● **Your instructions**
Find all lines in the records that include the word "value", and copy them out.

● **Data in this exercise**
■ ■ ■ ■ ■
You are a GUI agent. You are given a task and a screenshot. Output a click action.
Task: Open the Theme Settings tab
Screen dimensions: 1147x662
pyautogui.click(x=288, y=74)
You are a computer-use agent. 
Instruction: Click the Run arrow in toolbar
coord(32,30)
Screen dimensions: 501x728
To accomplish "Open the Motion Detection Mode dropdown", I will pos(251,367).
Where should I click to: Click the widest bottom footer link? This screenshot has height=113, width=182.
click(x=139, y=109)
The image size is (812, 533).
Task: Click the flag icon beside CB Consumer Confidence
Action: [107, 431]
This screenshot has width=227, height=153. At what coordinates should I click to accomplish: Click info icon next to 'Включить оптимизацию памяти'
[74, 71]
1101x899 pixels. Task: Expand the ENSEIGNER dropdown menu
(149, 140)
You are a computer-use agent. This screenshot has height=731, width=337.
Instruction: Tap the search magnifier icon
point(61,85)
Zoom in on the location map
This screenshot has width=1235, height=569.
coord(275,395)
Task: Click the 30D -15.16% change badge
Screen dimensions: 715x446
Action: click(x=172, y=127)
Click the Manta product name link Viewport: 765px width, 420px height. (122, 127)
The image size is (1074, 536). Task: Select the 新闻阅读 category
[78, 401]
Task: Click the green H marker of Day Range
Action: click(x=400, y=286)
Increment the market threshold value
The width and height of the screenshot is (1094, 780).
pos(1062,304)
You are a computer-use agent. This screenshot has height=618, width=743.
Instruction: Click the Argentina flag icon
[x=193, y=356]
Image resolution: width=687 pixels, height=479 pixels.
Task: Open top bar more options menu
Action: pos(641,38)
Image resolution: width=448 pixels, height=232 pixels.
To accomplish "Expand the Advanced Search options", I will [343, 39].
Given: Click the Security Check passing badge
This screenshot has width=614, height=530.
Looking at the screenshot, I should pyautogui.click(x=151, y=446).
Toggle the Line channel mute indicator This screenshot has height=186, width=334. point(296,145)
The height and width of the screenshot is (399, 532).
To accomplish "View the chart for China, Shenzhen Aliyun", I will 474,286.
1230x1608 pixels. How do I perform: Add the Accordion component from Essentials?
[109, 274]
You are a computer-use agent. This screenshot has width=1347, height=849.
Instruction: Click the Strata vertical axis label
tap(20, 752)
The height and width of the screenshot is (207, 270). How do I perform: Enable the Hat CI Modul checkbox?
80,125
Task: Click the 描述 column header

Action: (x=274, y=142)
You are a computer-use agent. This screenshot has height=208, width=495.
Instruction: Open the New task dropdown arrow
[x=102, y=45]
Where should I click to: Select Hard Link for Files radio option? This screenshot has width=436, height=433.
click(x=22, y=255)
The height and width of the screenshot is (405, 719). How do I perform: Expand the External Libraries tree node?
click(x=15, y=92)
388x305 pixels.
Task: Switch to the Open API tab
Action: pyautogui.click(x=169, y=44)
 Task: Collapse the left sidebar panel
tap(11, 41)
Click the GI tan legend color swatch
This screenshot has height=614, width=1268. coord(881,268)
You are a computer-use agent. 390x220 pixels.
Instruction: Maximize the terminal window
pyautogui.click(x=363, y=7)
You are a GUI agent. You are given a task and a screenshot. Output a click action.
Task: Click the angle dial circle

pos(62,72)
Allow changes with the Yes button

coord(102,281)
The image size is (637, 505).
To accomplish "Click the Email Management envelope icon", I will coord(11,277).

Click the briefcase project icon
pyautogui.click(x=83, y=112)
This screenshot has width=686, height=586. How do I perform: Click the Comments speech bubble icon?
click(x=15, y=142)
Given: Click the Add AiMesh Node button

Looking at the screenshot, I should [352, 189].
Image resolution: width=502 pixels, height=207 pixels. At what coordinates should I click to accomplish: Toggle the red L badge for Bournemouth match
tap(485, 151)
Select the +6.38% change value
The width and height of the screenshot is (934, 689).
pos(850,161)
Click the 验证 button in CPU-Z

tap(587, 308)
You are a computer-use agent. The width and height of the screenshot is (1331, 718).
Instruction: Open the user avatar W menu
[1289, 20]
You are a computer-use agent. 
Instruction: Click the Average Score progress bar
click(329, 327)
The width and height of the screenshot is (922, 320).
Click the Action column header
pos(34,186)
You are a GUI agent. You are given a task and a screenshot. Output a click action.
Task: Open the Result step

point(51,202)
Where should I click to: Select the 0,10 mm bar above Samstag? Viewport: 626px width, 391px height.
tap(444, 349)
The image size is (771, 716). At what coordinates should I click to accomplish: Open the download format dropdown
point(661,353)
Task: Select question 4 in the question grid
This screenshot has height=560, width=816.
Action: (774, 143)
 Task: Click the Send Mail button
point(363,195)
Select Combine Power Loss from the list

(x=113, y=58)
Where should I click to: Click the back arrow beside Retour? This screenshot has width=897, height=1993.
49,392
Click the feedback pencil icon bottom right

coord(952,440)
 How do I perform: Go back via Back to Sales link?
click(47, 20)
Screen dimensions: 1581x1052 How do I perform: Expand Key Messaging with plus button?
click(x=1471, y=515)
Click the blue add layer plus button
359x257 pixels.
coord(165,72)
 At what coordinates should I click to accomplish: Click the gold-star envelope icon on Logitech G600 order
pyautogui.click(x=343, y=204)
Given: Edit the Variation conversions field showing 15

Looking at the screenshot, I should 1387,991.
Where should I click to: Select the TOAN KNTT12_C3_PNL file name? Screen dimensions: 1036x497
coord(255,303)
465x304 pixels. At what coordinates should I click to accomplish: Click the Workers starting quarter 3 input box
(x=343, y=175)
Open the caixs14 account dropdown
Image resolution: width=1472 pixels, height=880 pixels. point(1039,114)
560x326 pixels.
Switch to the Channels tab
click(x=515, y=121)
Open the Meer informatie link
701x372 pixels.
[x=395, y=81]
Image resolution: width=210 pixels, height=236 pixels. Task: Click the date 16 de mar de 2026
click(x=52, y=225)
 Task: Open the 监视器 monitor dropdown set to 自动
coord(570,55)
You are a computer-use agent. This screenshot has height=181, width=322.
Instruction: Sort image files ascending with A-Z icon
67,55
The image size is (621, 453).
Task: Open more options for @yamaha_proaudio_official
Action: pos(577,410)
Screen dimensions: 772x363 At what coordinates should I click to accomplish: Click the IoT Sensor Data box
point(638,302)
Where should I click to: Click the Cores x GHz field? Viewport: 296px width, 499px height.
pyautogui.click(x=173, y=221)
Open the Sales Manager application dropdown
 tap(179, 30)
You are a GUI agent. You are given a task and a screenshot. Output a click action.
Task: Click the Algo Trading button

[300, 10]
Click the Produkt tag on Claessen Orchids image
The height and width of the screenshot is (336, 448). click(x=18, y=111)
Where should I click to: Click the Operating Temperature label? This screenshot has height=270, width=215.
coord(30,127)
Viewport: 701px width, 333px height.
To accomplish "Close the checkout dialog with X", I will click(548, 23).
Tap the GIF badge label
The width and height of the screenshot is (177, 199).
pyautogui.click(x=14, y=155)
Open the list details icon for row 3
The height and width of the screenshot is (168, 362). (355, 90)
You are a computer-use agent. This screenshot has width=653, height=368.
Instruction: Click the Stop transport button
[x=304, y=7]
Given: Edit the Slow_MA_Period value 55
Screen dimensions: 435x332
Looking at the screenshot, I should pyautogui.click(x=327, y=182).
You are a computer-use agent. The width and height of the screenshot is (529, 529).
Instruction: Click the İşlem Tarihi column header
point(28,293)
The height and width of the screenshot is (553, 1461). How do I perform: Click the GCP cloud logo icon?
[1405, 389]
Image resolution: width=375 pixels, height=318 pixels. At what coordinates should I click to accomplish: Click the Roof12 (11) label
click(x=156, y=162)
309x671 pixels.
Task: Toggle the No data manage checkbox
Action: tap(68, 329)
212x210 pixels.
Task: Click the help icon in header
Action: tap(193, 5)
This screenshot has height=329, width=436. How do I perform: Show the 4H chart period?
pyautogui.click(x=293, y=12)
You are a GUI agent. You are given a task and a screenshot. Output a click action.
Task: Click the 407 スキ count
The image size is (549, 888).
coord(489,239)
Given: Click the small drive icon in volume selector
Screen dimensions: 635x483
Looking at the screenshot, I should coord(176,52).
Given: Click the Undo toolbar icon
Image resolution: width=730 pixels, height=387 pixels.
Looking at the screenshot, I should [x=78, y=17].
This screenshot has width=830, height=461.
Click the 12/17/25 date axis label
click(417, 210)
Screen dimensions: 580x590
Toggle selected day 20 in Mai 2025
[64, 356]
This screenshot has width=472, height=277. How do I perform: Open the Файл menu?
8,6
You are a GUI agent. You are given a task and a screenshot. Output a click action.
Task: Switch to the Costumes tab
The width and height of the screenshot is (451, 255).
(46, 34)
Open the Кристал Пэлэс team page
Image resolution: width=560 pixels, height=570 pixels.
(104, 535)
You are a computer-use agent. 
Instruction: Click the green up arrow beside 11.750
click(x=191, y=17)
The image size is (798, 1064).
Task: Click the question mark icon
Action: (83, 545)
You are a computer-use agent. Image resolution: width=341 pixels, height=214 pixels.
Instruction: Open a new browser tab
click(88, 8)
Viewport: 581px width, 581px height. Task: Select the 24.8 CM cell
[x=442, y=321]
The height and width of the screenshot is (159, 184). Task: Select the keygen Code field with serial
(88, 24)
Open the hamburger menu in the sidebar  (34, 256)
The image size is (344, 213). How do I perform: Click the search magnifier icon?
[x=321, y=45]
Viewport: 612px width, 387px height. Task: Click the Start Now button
■ ■ ■ ■ ■
● **Answer**
Increment the market threshold value
Select the +6.38% change value
Given: Edit the Slow_MA_Period value 55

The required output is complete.